● **What you should do**
What is needed is an exact copy of the entries below, with every picture left out.

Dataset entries

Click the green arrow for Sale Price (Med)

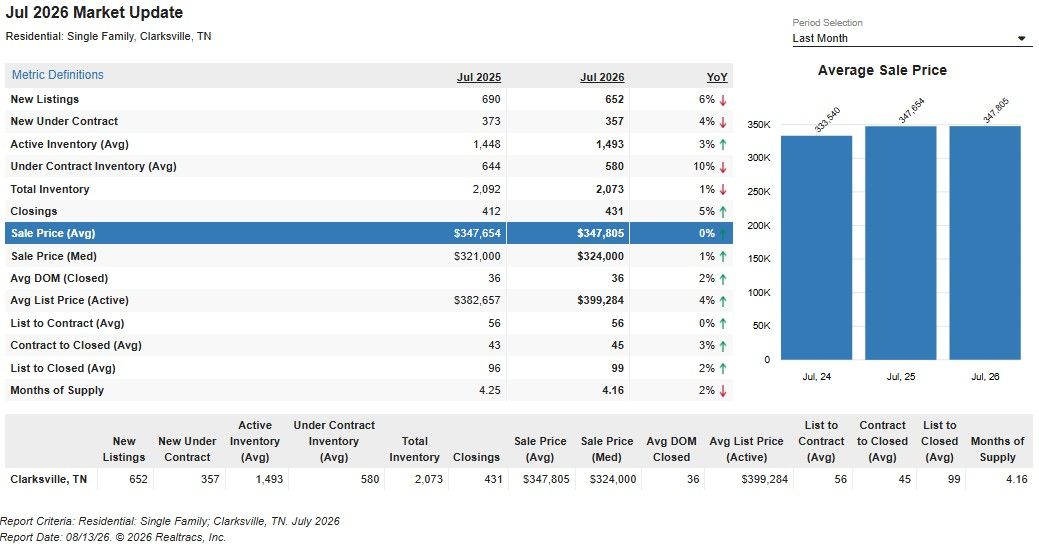point(723,256)
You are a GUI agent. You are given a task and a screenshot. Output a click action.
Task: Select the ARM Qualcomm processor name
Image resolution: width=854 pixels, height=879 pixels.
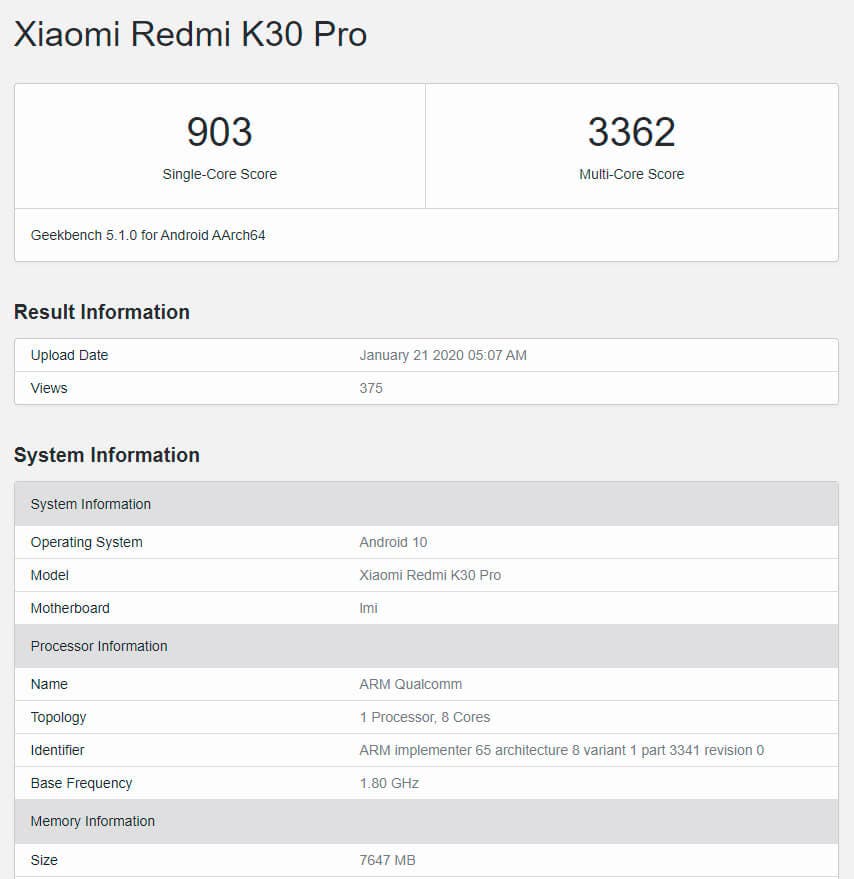(x=410, y=684)
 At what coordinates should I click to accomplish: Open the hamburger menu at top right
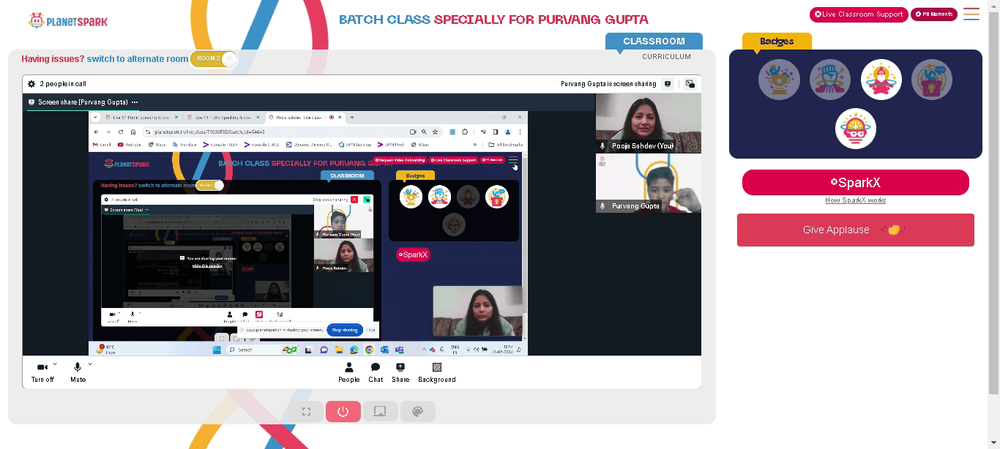[971, 14]
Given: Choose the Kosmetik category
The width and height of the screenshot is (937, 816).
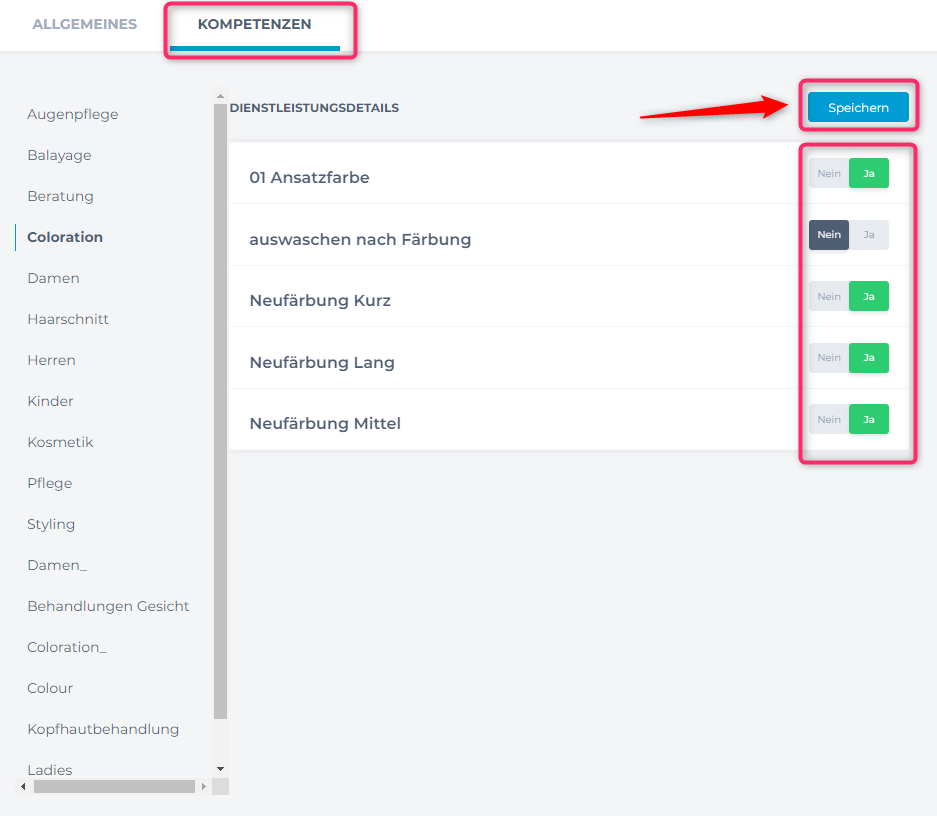Looking at the screenshot, I should coord(60,442).
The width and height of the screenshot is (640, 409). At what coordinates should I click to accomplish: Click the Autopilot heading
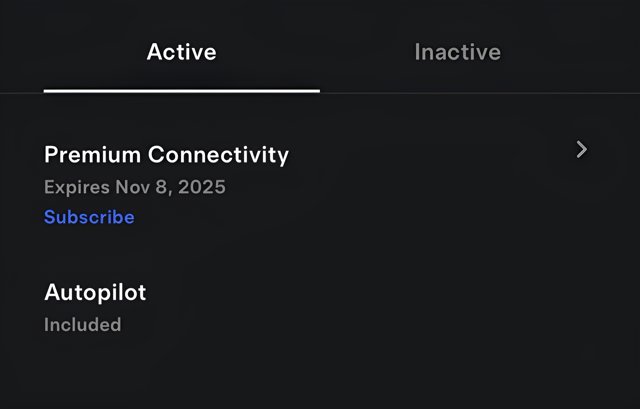point(95,293)
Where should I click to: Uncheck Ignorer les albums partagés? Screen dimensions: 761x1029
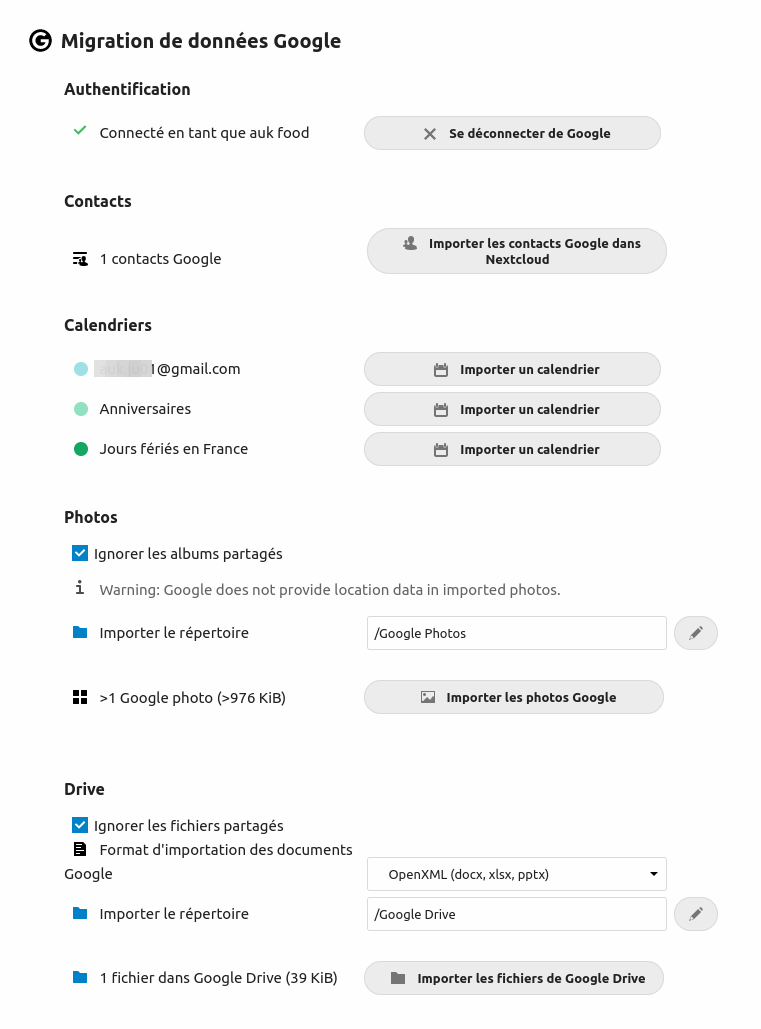coord(80,553)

● **Your response**
Click the green arrow for Sale Price (Med)

point(723,256)
You are a GUI agent. You are given a task and a screenshot. Output a click action.
Task: Select the ARM Qualcomm processor name
Image resolution: width=854 pixels, height=879 pixels.
(x=410, y=684)
 At what coordinates should I click to accomplish: Open the hamburger menu at top right
[971, 14]
Given: Choose the Kosmetik category
The width and height of the screenshot is (937, 816).
Looking at the screenshot, I should coord(60,442).
The width and height of the screenshot is (640, 409). At what coordinates should I click to accomplish: Click the Autopilot heading
point(95,293)
Where should I click to: Uncheck Ignorer les albums partagés? Screen dimensions: 761x1029
coord(80,553)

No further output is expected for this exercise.